<<<<

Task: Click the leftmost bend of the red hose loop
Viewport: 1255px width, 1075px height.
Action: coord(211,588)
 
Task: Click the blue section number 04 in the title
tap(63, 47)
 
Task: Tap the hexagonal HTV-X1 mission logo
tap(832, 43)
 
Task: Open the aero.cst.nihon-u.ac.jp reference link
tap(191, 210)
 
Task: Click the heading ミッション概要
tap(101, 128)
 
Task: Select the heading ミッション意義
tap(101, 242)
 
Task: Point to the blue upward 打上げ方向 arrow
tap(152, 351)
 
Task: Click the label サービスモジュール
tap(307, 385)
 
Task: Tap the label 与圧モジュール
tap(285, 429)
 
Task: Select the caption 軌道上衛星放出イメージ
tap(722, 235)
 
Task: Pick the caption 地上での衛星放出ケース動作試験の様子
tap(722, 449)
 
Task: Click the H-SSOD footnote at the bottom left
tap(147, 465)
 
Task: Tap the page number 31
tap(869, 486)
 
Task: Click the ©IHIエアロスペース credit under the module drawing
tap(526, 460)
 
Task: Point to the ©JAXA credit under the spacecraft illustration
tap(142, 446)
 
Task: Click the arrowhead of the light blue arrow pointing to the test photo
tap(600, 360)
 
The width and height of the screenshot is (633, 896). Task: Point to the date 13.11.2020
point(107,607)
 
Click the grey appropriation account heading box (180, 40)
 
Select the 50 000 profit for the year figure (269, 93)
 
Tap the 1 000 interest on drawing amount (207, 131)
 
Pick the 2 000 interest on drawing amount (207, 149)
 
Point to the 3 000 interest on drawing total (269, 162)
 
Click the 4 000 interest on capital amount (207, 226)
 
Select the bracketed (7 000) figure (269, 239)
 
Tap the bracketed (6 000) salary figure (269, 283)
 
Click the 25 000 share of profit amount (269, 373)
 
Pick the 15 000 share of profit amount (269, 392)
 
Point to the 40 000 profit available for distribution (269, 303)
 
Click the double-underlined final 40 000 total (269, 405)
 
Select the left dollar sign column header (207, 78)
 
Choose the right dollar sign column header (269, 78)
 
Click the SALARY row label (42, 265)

>>>>

(STATED TASK) Find each line above that contains the word "heading", and copy all of those lines.

(ANSWER TO THIS EXERCISE)
Task: Click the heading ミッション概要
Task: Select the heading ミッション意義
Click the grey appropriation account heading box (180, 40)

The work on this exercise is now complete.